L’année Amazigh à Agadir: Une célébration de liesse et de fierté

A l’occasion de la célébration de la nouvelle année amazighe 2970, l’association Taifoute à Aourir, commune rurale sise à la province d’Agadir Ida Outanane, a tout d’abord, tenu une conférence culturelle autour du thème : «L’amazighité, quel dessein?».

Ont pris part à cette rencontre/débat, d’illustres cadres en la matière, en l’occurrence, Mohammed Akounad, Mohammed Blilid, Rachid Hahi et comme modérateur l’universitaire Mohamed Sgenfel. Cette conférence qui s’est déroulée à la maison des jeunes d’Aourir, abordait la situation de la langue amazigh et le diverses évolutions qui l’ont marquée. Prenant la parole à ce sujet, Mohammed Blilid a relaté que la naissance du mouvement Amazigh fut considéré comme une réaction contre l’effet de l’exclusion de la langue et de la culture amazighes, depuis l’indépendance.

Et de poursuivre que ce mouvement s’est amélioré au niveau du discours et des mécanismes de travail, à travers le mariage de l’action axée sur l’aspect idéel/culturel et de l’action menée sur le terrain. Dans ce sens, il indiquait que le mouvement Amazigh est passé du stade de la revendication de la reconnaissance de la langue et de la culture à la réclamation du développement par la participation à la fronde du Rif, ainsi que la lutte contre l’expropriation des terres dans le Souss. Par ailleurs, le chercheur a affirmé que l’Etat a réagi à ces actions, selon le contexte, tel que la réaction de l’institut royal de la culture Amazigh en 2001 et l’officialisation constitutionnelle de la langue en 2011.

Pour sa part, Mohamed Akounad a estimé, lors de son intervention, que ce préambule juridique est important pour préserver la langue et la culture Amazighes, mais reste insuffisant si l’on exclut l’aspect social. En fait, les familles sont appelées aujourd’hui à se les approprier, sans perception de mépris.

De même, l’intervenant a convié les intellectuels à écrire de la poésie, du théâtre, du roman et la nouvelle en tamazighte, tout en insistant sur l’importance de l’action à laquelle s’attelle l’alliance Tirra à ce propos. D’autre part, il tire l’attention de l’assistance que le taux rendu public par l’Etat, relatif aux amazighophones ne dépassant pas 27%, est un constat très dangereux et interpelle aussi bien l’Etat que la société. En conséquence, il exhorte de mettre en place une politique culturelle claire, en vue de sauvegarder les langues et les cultures marocaines.

De son côté, Rachid Hahi disait que la langue Amazigh a franchi de grandes étapes, au tel point qu’elle est parvenu à décrocher sa constitutionnalité en 2011. C’est un acquis d’une haute importance dans le sillage de la démocratisation de l’Etat et de la société. Par la suite, l’enseignant chercheur s’est penché à l’analyse de l’article 5 de la constitution et les problématiques s’y afférent, avant de passer à l’analyse des deux l’os organiques inhérentes à l’intégration de l’amazighité dans la vie publique, ainsi que le conseil national des langues et de la culture marocaine.

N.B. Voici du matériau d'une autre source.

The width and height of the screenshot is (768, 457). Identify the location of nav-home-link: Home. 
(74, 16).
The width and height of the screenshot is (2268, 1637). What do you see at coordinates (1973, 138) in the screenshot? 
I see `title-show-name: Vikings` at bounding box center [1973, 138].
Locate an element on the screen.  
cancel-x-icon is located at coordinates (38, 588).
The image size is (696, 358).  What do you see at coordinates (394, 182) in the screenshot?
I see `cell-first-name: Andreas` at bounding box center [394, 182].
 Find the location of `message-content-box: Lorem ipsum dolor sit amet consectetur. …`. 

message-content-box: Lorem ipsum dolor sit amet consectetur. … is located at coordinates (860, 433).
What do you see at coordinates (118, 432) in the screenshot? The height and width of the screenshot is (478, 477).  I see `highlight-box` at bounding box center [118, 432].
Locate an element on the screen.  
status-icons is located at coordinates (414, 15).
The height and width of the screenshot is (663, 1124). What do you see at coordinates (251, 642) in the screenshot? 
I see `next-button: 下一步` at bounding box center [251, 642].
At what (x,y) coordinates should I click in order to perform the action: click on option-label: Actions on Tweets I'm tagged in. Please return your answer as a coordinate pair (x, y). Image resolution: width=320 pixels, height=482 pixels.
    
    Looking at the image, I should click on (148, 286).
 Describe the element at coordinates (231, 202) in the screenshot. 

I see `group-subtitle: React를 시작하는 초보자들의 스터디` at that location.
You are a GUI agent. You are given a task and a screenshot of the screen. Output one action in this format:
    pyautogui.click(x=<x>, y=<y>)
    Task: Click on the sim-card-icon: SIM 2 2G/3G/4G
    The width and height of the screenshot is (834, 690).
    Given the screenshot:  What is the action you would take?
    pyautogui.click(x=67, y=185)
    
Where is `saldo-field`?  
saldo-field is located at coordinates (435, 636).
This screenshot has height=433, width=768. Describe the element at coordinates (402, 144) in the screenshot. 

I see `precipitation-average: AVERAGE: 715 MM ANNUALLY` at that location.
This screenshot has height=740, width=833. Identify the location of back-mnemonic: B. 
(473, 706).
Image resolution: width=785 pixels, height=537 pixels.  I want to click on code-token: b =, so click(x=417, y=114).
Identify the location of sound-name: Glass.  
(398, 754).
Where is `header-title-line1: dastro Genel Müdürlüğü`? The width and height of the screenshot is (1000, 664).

A cet égard, il considère que la dernière loi constitue une menace pour les acquis de l’amazighité, car on se dirige vers l’annulation de l’institut royal de la culture Amazigh dans sa présente version et son annexion au conseil national des langues de la culture marocaine. D’autant plus que l’amazighité est, dans cette étape, au stade de l’institutionnalisation et, par conséquent, il est nécessaire de garder l’institut pur lui permettre de jouer ce rôle. De même, Rachid Hahi a appelé à la nécessité de doter la langue Amazigh de tous les moyens humain, technique et financier, susceptibles d’activer l’aspect officiel de l’amazighité.

Le lendemain, l’association a procédé à la célébration de l’an Amazigh, par l’organisation d’une cérémonie de chants et danses du patrimoine local, animée par des chantres et ensembles de la région, ainsi que des séances d’hommage de reconnaissance en direction de certaines compétences locales.